**WHAT YOU NEED TO DO:** Without including any images, repeat the data exactly.

[Screenshot grounding data]
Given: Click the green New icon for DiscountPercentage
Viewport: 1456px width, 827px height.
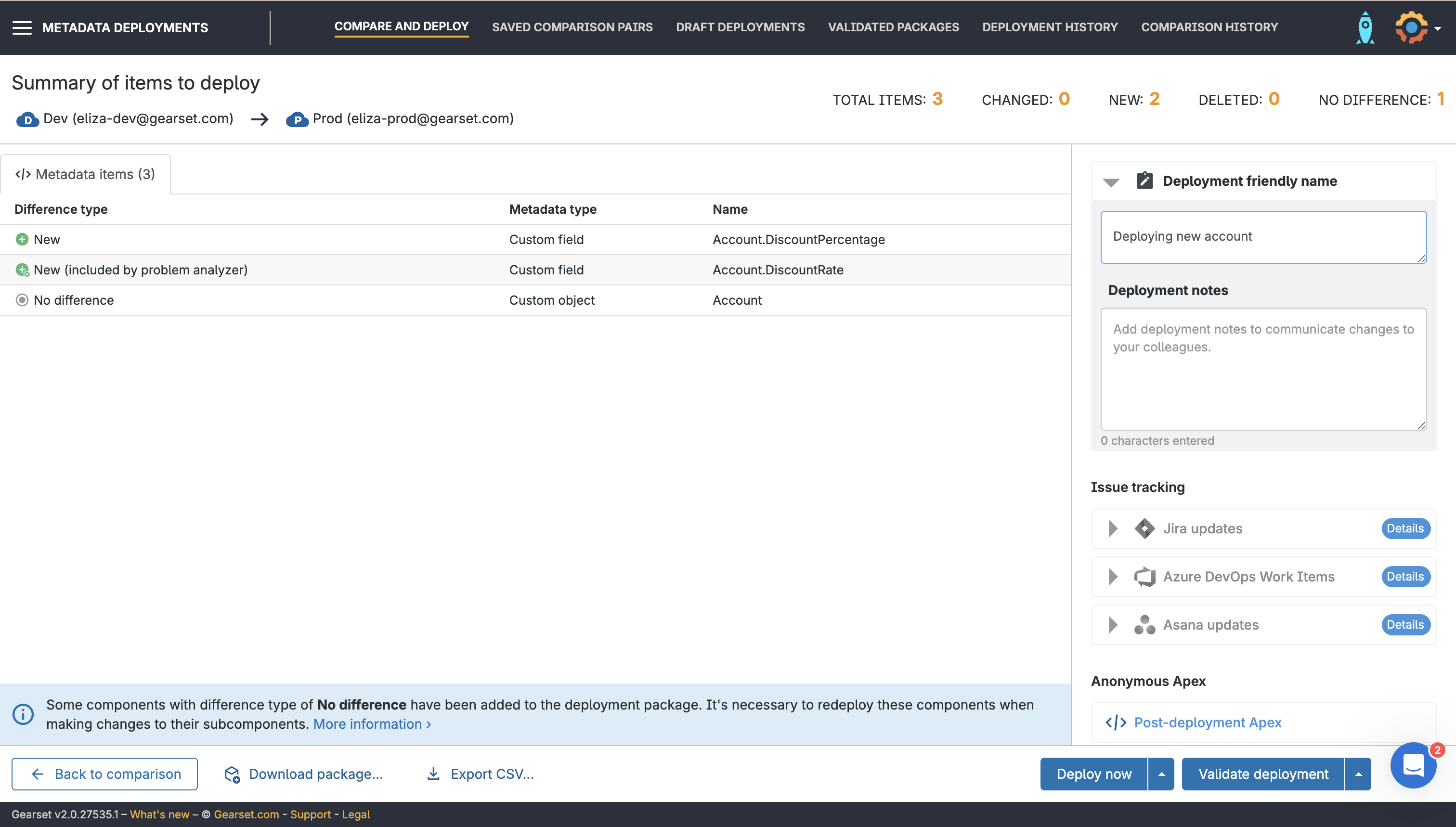Looking at the screenshot, I should pyautogui.click(x=22, y=239).
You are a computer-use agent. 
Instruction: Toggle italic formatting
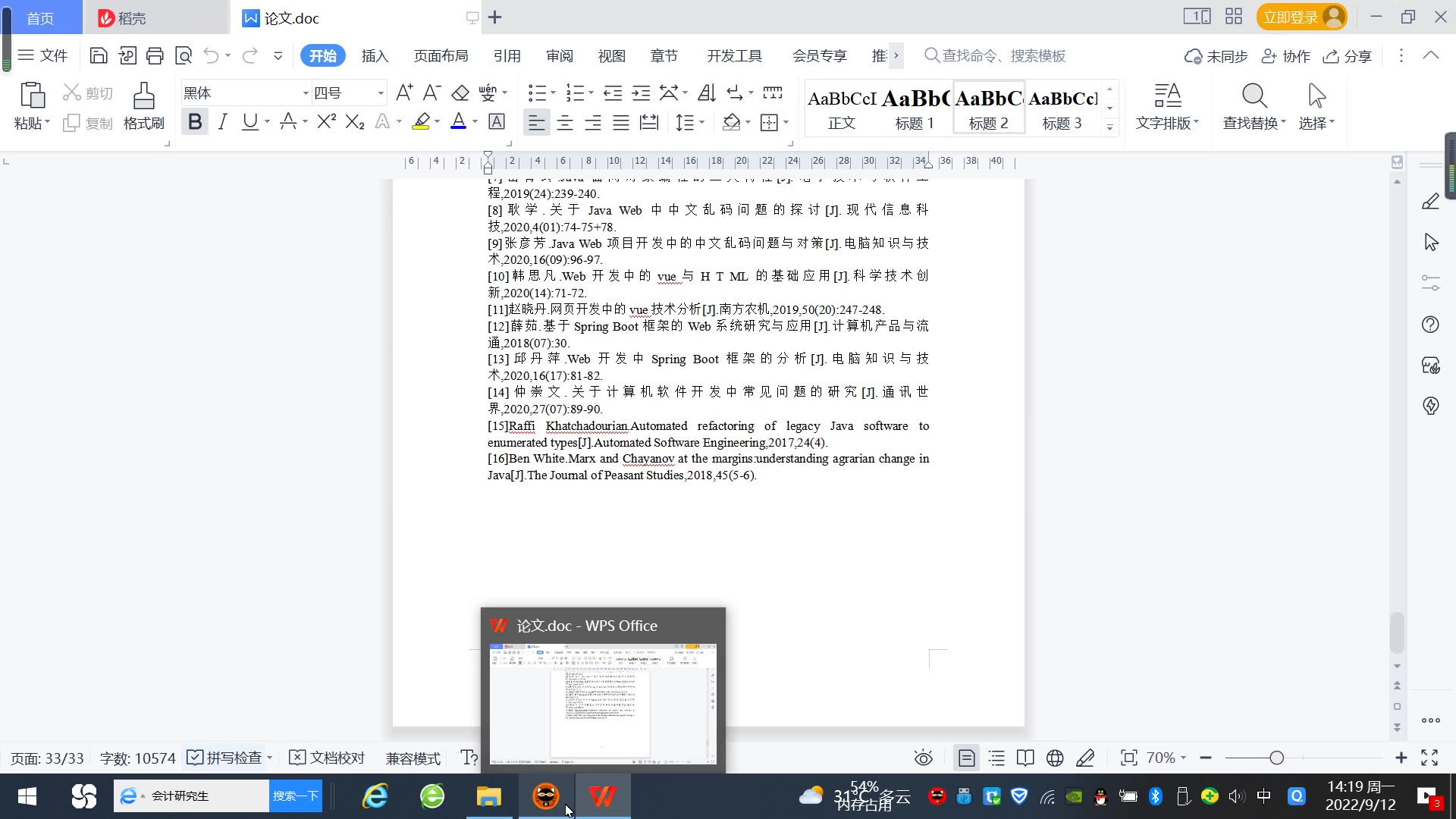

**TASK RESULT:**
Given: Click the green New icon for DiscountPercentage
Viewport: 1456px width, 827px height.
Looking at the screenshot, I should pyautogui.click(x=22, y=239).
You are a computer-use agent. 
Instruction: Toggle italic formatting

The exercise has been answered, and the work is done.